Es wird noch schräger. Nachdem sie den 50-Jährigen getötet hatte, so der Angeklagte, habe die Frau ihm eröffnet, Hunger zu haben. „Es war wie ein Befehl“, sagt Günter H., 1,96 Meter groß und kräftig. Sylvie C. war 1,66 Meter groß und wog kaum 60 Kilogramm. Also sei man mit dem Taxi in ein Lokal an der Haußmannstraße gefahren, weil der Dönerladen an der Ecke zu gewesen sei. In dem Lokal sei die Frau „wie befreit“ gewesen, ja „rundum zufrieden“, so Günter H. „Sie ist abgegangen wie eine Rakete“, sagt der Angeklagte, die 47-Jährige habe sich an der Situation regelrecht „aufgegeilt“. Man habe griechische Fleischspießchen – Souflaki – gegessen und Ouzo getrunken. Dann habe die Frau unbedingt wieder mit ihm in die Wohnung kommen wollen. Dort habe sie ihm schließlich Sex angeboten, er habe dankend abgelehnt und habe sich hingelegt. Nebenan lag die Leiche des Peter G.

Als er später ins Wohnzimmer geschaut habe, will er Sylvie C. tot gefunden haben. „Sie hat sich mit einem Spanngurt selbst stranguliert“, so Günter H.

Aus Wut über die Situation habe er der toten Frau ein Messer ins Schulterblatt gerammt. Die anderen Stichverletzungen seien manipuliert – darauf besteht er.

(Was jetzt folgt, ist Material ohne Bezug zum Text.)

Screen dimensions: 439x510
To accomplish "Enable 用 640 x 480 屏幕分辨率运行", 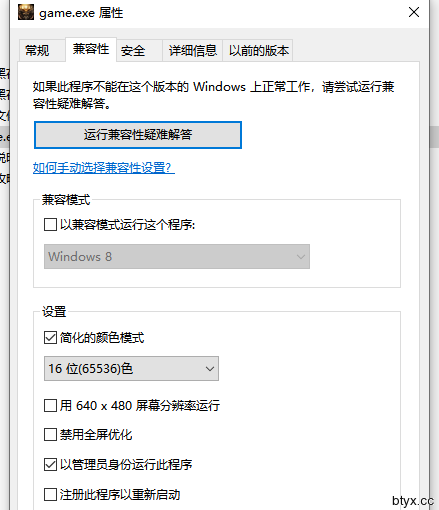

Anschließend habe er die Leichen entkleidet und in die Koffer gelegt. Die Koffer habe er erstmal in die Duschwanne gestellt, weil Blut und andere Flüssigkeit herausgetropft sei. Die Kleidung und die anderen persönlichen Dinge der Opfer habe er in fremde Hausmülltonnen geworfen. Mit dem Fahrradanhänger habe er die Koffer dann in zwei Touren in den Schlossgarten gebracht. „Ich bin ein friedlicher Mensch“, sagt Günter H., der zu seiner Vita keine Angaben macht. Jeder Mensch habe das Recht auf körperliche Unversehrtheit, so der des Doppelmordes Angeklagte. Der Prozess wird am 11. Februar fortgesetzt.